The boundary of transcription units is defined by the sites at which RNA synthesis is initiated and terminated. Much is known about initiation of RNA synthesis and elongation of transcription, but transcription termination is far less well defined in eukaryotic system. To identify the transcription termination elements in mouse gastrin gene, we examined RNA transcripts after stable transfection of gastrin expression plasmids into the NIH3T3 cell line. GT-repeat region at the 3' flanking sequence of mouse gastrin gene acted as a transcription terminator. The polyadenylation signal was not required for the transcription termination of mouse gastrin gene. When the GT-repeat unit was deleted from its site, the effect of termination disappeared. Further experiment, using serial deletion mutants, revealed that the 56-38 nucleotides upstream region from GT-repeat unit also participated in transcription termination. Studies with purified RNA polymerase II and dC-tailed template bearing GT-repeat unit identified that this sequence was not recognized as intrinsic termination signal by RNA polymerase II. The suggestion that recognition for termination may involve nuclear factor(s) received substantial support from the gel retardation studies. In DNA-mobility shift assay, nuclear factor bound sequence-specifically at the GT-repeat unit. We suggest possible model for RNA polymerase II transcription termination in mouse gastrin gene. The terminator structure was composed of three elements. The upstream region might be recognized as a pause site by the RNA polymerase II. So that its ability to elongate efficiently would be impaired. And DNA-binding factor(s) bound to GT-repeat unit and induced an abnormal DNA structure, like as DNA bend or Z-DNA. The abnormal DNA structure might function as a blockage of transcribing complex processivity.

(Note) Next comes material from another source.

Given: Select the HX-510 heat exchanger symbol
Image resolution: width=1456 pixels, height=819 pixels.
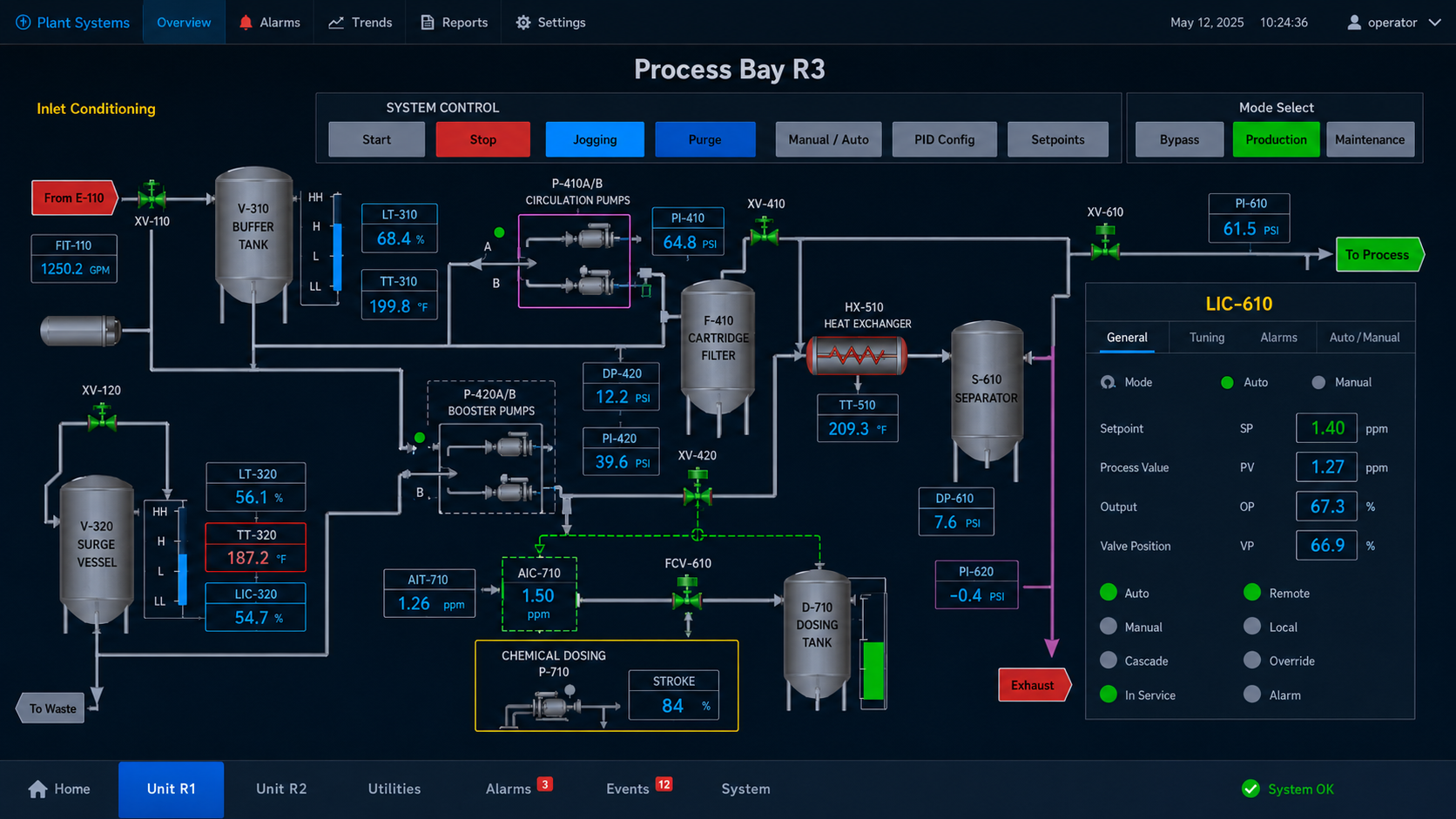Looking at the screenshot, I should pyautogui.click(x=857, y=355).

DNA에서 RNA를 합성하는 전사과정에 있어서 합성의 시작 (initiation)과 연장 (elongation) 과정에서의 조절기작은 많이 알려져 있다. 그러나 전사종결에 관해서는 알려진 바가 그리 많지 않다. 생쥐 가스트린 유전자에서 전사종결에 관여하는 인자들을 확인하기위하여, 가스트린 발현 벡터들을 NIH3T3 동물세포주에 stable transfection한 후 발현된 RNA들을 조사하였다. 생쥐 가스트린 유전자에 있어서 poly(A) 첨가신호에서 286-331 nucleotides 뒷 부분에서 발견된 GT-반복구조 부분이 전사종결 인자로 작용하였다. 이 경우 poly(A) 첨가 신호는 전사종결에 관여하지 않았다. GT-반복 단위만이 제거되었을 때, 전사종결 효과가 사라졌다. 또한 poly(A) 첨가 신호로부터의 순차적인 절단을 통해 GT-반복 단위의 56-38 nucleotide 윗 부분도 전사종결에 관여함이 밝혀졌다. 순수정제된 RNA polymerase는 in vitro 실험에서 단독으로 GT-반복 구조 부분을 전사종결 신호로 인지하지 못하였다. 이는 RNA 중합효소가 GT-반복 구조 부분을 전사종결체로 인지하기위해서는 다른 trans-acting factor (nuclear factor)가 필요하다는 것을 시사해준다. 이러한 생각은 gel retardation assay를 통해 GT-반복 단위에 특이적으로 결합하는 factor가 있다는 결과가 뒷받침해준다. 이러한 결과들을 통해 생쥐 가스트린 유전자의 경우에 RNA polymerase II가 어떻게 전사종결 신호를 인지하는지에 대한 가능한 model을 세울 수 있다. 생쥐 가스트린 유전자의 전사종결체는 세 가지 요소로 구성되어 있다. 첫번째는 RNA polymerase II에 의해 pausing signal로 인지되는 윗쪽 부분이다. 두번째는 pausing signal 아래쪽에 존재하며 특이적인 DNA-binding factor(s)가 결합하는 부분이고, 세번째는 여기에 결합하는 DNA-binding factor(s)이다. 이 factor(s)에 의해 유발될 가능성이 있는 Z-DNA 또는 DNA bending과 같은 독특한 DNA 구조에 의하거나, 혹은 이 factor(s)와 transcription complex 사이의 직접적인 상호작용에 의해 전사종결이 유발될 것으로 사료된다.